MVGT: A Multi-view Graph Transformer Based on Spatial Relations for EEG Emotion Recognition
Yanjie Cui, Xiaohong Liu, Jing Liang, Yamin Fu
TL;DR
This work tackles EEG-based emotion recognition by exploiting multi-domain information (temporal, frequency, and spatial) through a novel multi-view graph transformer (MVGT). MVGT represents EEG data as a graph of channels, using differential entropy-based features for frequency information, segment-level temporal tokens, and three spatial encodings (BRE, CE, GSE) to bias attention, with iterative recycling to refine representations. On SEED and SEED-IV datasets, MVGT achieves state-of-the-art accuracy, with ablation studies showing the temporal embedding and spatial encodings as key drivers of performance and insights into distributed brain network involvement in emotion processing. The approach demonstrates strong potential for robust, interpretable EEG emotion recognition and highlights the value of integrating cross-domain information via graph transformers in affective computing.
Abstract
Electroencephalography (EEG), a technique that records electrical activity from the scalp using electrodes, plays a vital role in affective computing. However, fully utilizing the multi-domain characteristics of EEG signals remains a significant challenge.

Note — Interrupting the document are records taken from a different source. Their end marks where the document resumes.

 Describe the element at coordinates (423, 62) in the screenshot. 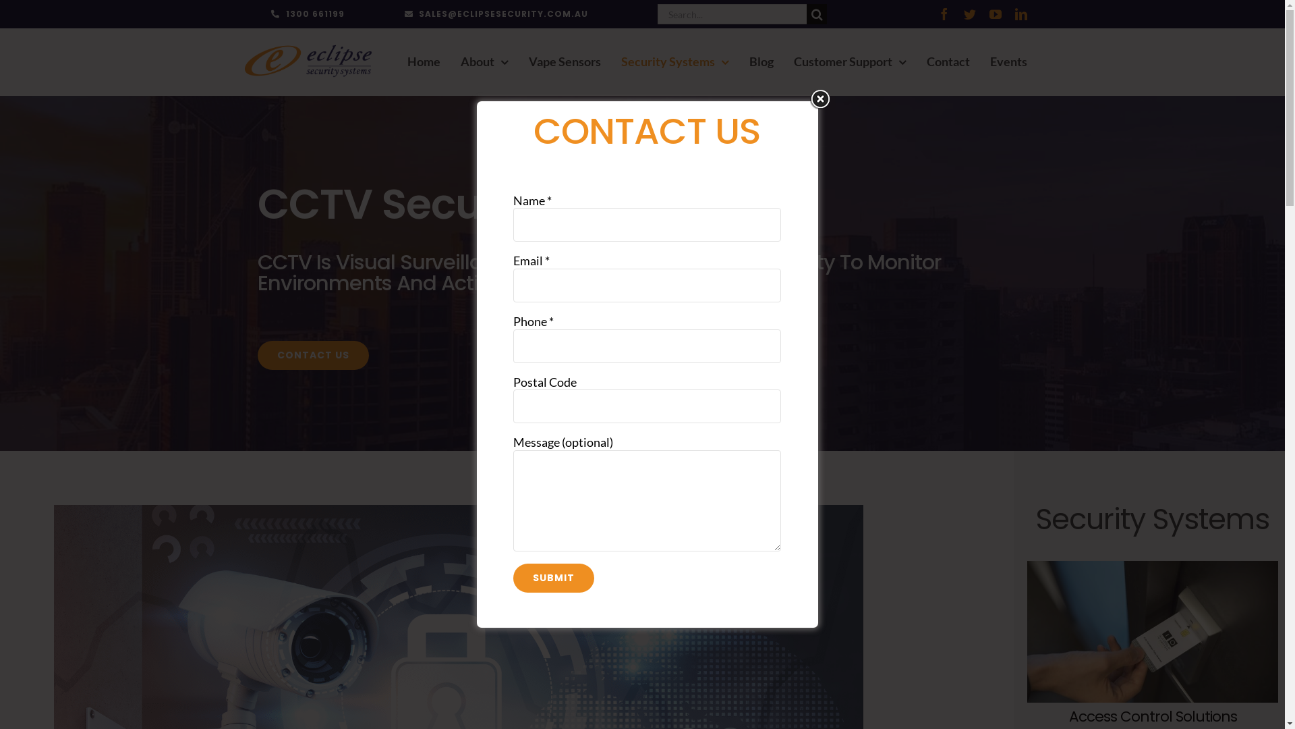

I see `'Home'` at that location.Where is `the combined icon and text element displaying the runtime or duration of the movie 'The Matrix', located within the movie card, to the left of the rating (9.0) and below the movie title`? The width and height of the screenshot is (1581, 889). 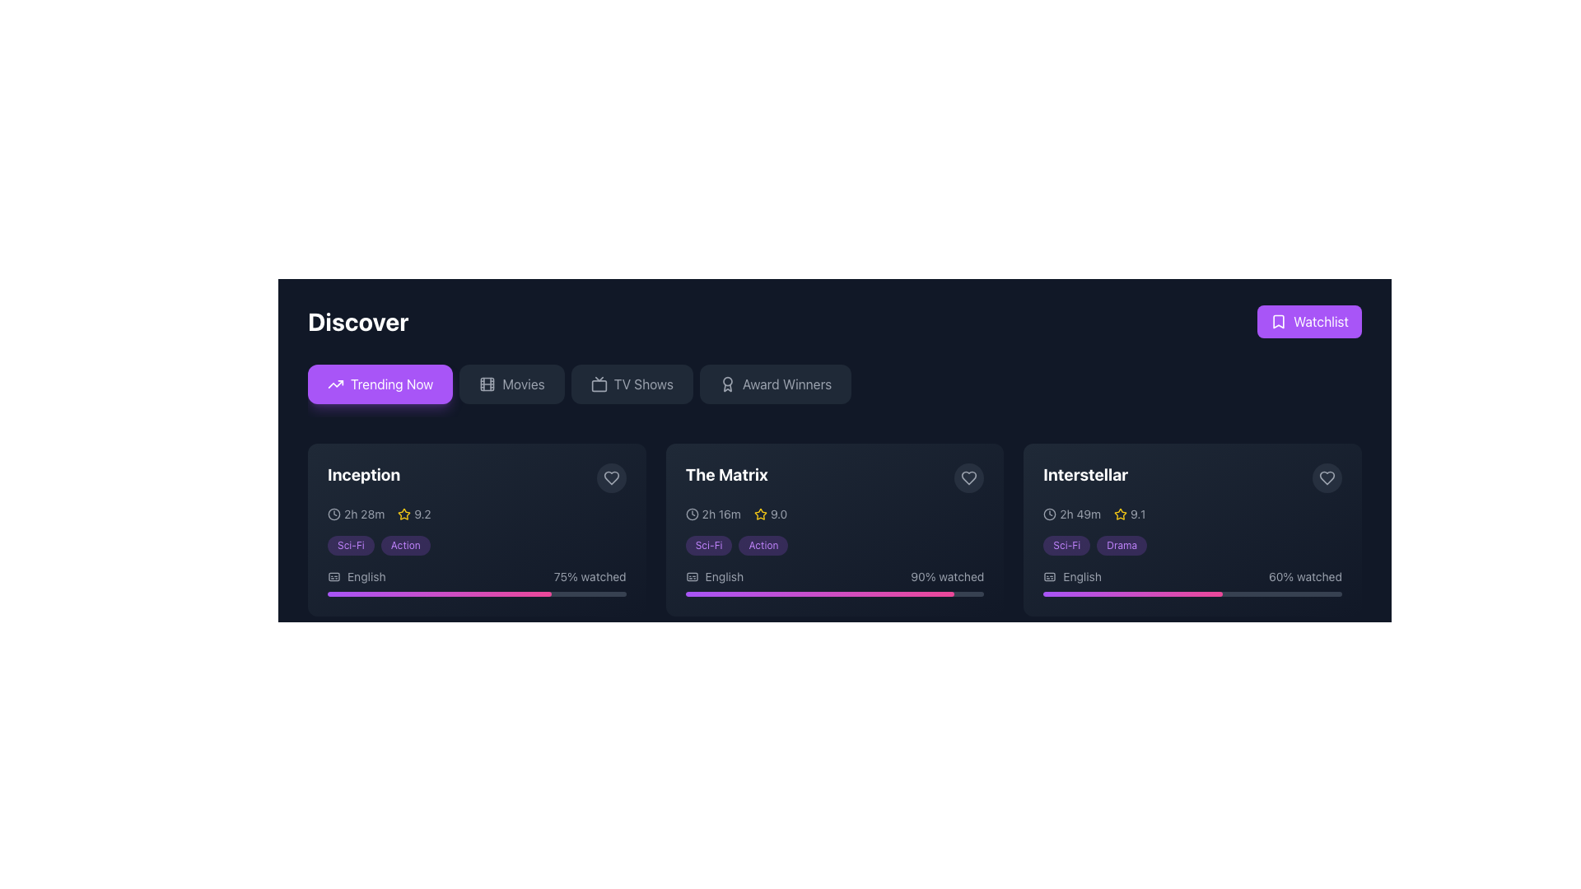
the combined icon and text element displaying the runtime or duration of the movie 'The Matrix', located within the movie card, to the left of the rating (9.0) and below the movie title is located at coordinates (713, 513).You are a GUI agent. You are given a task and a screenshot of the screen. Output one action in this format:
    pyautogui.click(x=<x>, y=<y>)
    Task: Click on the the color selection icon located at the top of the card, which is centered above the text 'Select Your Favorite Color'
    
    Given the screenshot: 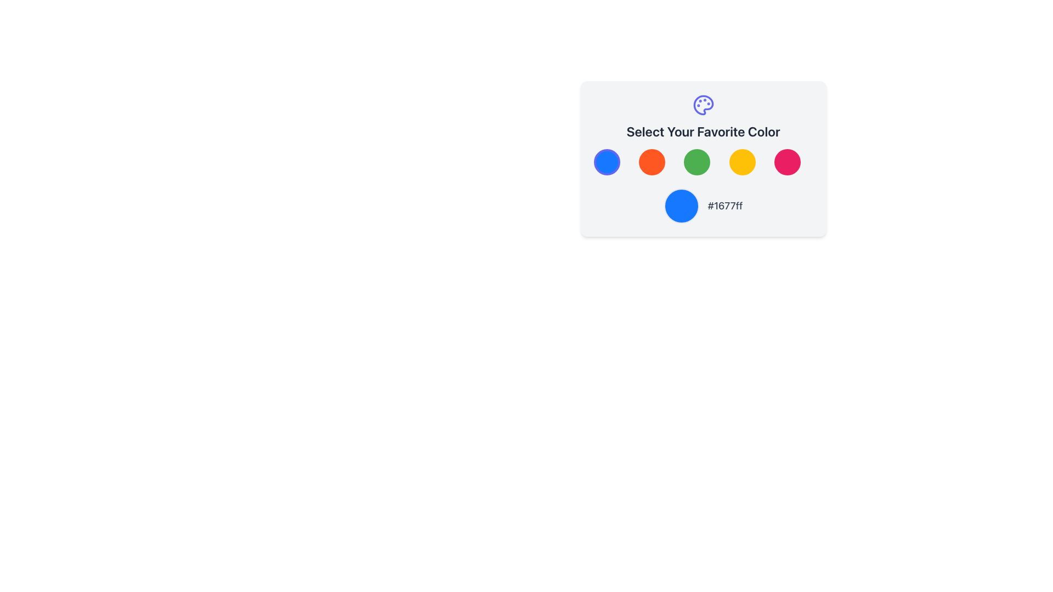 What is the action you would take?
    pyautogui.click(x=703, y=105)
    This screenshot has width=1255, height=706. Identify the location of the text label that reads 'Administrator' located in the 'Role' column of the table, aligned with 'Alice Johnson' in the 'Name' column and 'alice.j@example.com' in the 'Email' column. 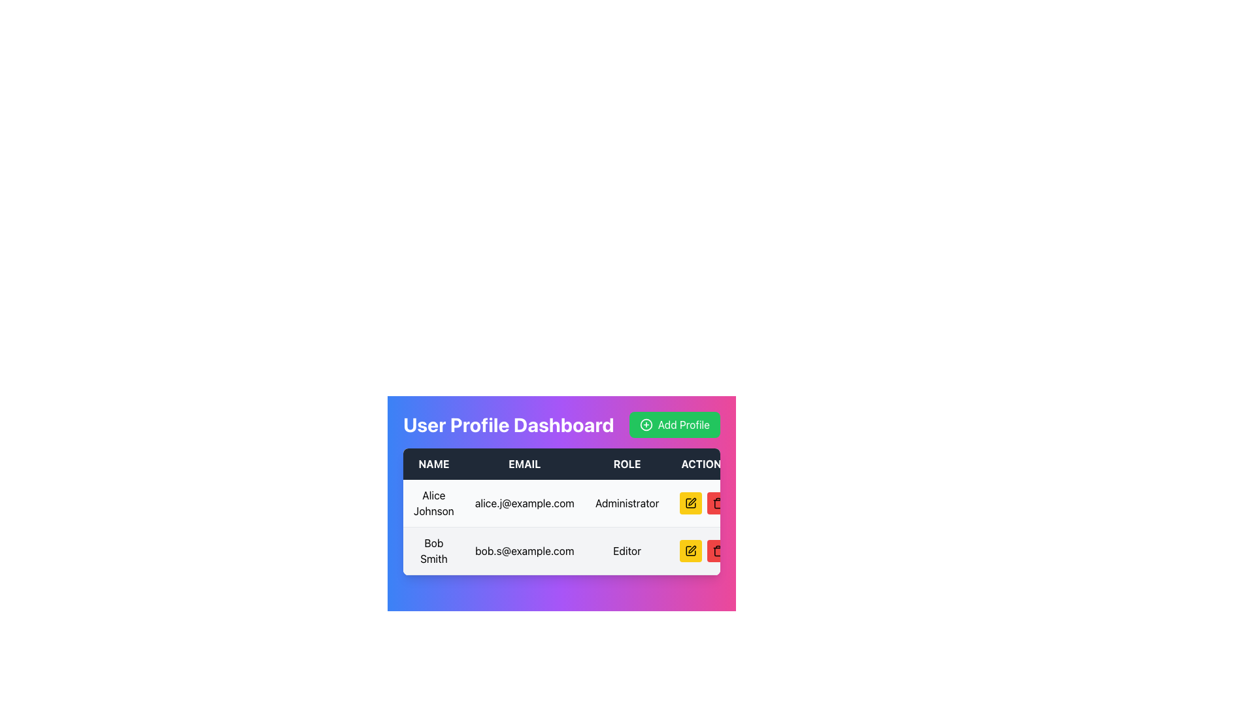
(626, 503). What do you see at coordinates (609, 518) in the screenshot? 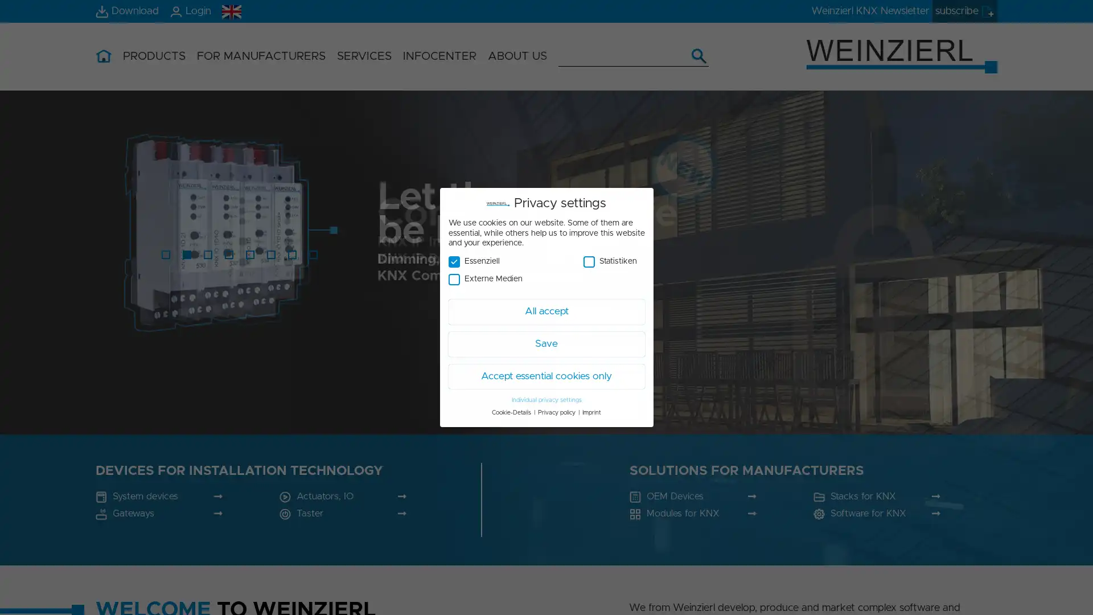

Traditional single-perspective analyses often fail to capture the complex interplay of temporal, frequency, and spatial dimensions in EEG data. To address this, we introduce a multi-view graph transformer (MVGT) based on spatial relations that integrates information across three domains: temporal dynamics from continuous series, frequency features extracted from frequency bands, and inter-channel relationships captured through several spatial encodings. This comprehensive approach allows model to capture the nuanced properties inherent in EEG signals, enhancing its flexibility and representational power. Evaluation on publicly available datasets demonstrates that MVGT surpasses state-of-the-art methods in performance. The results highlight its ability to extract multi-domain information and effectively model inter-channel relationships, showcasing its potential for EEG-based emotion recognition tasks.